The cancellation of the Qatar MotoGP season-opener also meant the homologation of each team's 2020 engine design and the first of its two fairings could not take place as planned.

Initially, it was intended that homologation would simply be done at the next available race. But the continued spread of COVID-19 means that has already been pushed back until May 3, at Jerez, with further calendar delays until June or beyond now widely expected.

There had been concerns MotoGP manufacturers would be forced to use the unexpected delay to continue developing their 2020 engines and aero or risk losing ground to their rivals - but that's also a much harder task for the European manufacturers, which face a government shutdown of their factories, compared to the Japanese.

With that in mind, all manufacturers agreed 'for reasons of equality and fairness' that the homologation process should be carried out as soon as possible. Although a deadline date wasn't mentioned in the official announcement, it will be this Wednesday (March 25).

As such, MotoGP has today announced the 'first event' homologation will be completed remotely by sending in sample engines and digital fairing designs. The exception to this is Honda, which had already provided sample engine parts in Qatar. Suzuki's engines are still in Qatar, where they will stay under FIM control, while Yamaha and Ducati will ship sample engines.

Concession manufacturers Aprilia and KTM can develop their engines as they wish throughout the year, but are still subject to the limit of two different fairings.

However, the MotoGP statement (in full below) makes clear that no new development freeze is being imposed and manufacturers can continue to develop all other parts of their bikes as normal, while the wait for racing continues…

'There are a number of questions that the ongoing coronavirus outbreak and subsequent delay in competition raises for the MotoGP World Championship, and one of those is the technical homologation. In the MotoGP class, the engine must be the same specification for the whole season – the only exemptions being for factories qualifying for concessions – and each rider also has the limit of two aero-body versions per season and per rider that they are allowed to homologate.

'Normally, the engine specification for the season is homologated on the Thursday of the first Grand Prix, as is the first of the two aero-fairings. Due to the cancellation of the MotoGP class at Losail, that wasn’t possible for every factory.
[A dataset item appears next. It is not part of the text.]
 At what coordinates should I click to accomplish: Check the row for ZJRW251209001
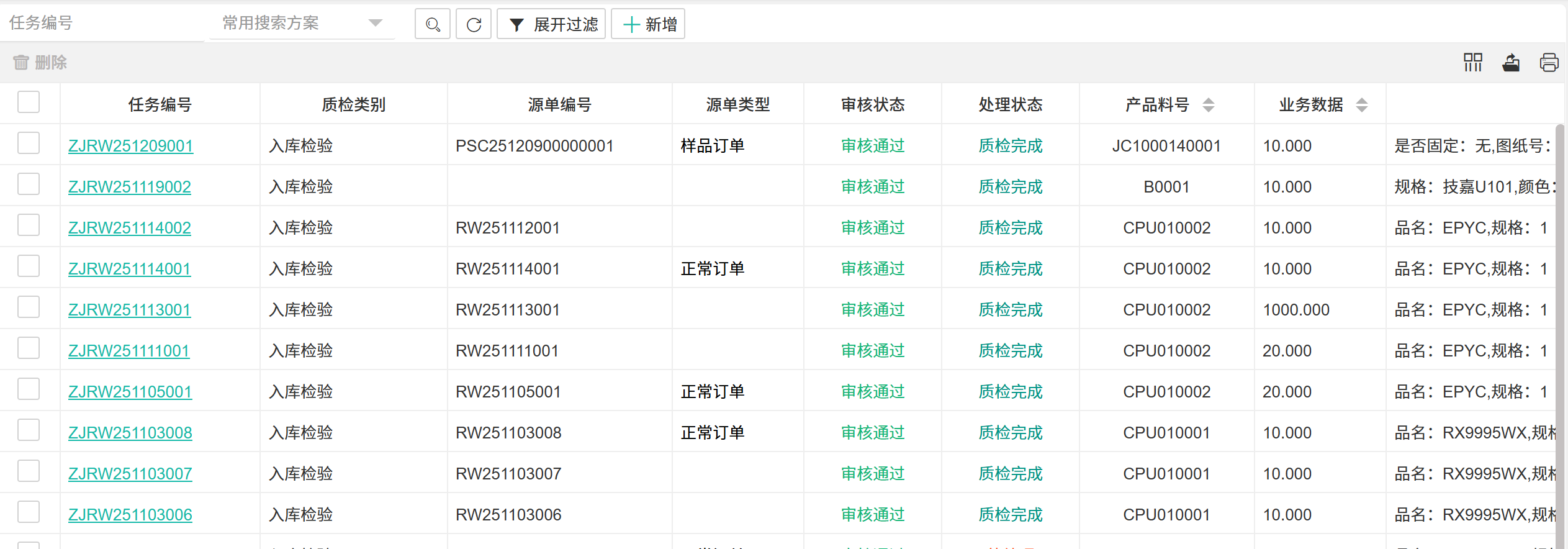[29, 143]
However, the QNB Grand Prix of Qatar remains the official starting point of the season and the point at which the rules for homologation begin being enforced.
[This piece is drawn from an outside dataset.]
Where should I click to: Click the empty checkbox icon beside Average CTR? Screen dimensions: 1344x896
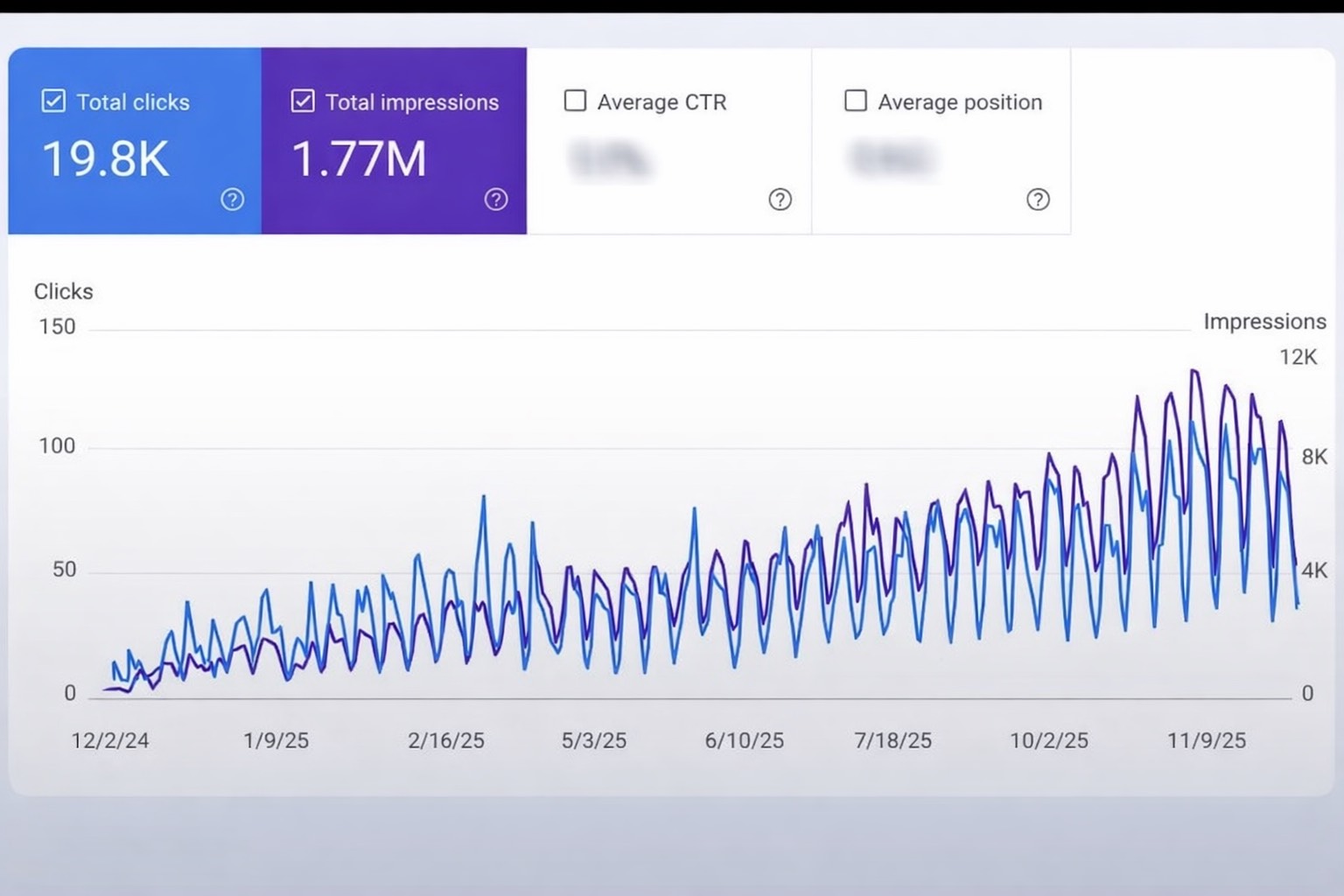pyautogui.click(x=575, y=101)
'Like every year, the 2020 engine specifications (except KTM and Aprilia machines as they qualify for concessions) must remain the same during the whole season and each rider has to homologate the first aero-fairing.

'The FIM, IRTA, MSMA and Dorna all agree that for reasons of equality and fairness the homologation must therefore be carried out remotely and digitally as soon as possible.

'Under normal circumstances, factories have two options. Either they can supply a list of sample engine parts to the organisation, providing a means of comparison with engines used throughout the season to verify no changes have been made, or they can supply digital drawings. Normally, each factory chooses to supply either a full sample engine or a sample for all the parts that the engine contains.

'This means that if a manufacturer has riders using different engine specifications, like for example an Independent Team rider using an engine design from a past season, they must supply every sample.

'Honda are the exception, as they were the only manufacturer that did supply all their sample engine parts at Qatar. The rest of the factories were not able to do so this year due to the extenuating circumstances, and have instead sent their sample engines to the organisation, which must match those in the machines at the first 2020 event.

'Digital drawings of each rider’s first aero-body must also be supplied and these must likewise be homologated if they are within the technical restrictions provided in the rulebook.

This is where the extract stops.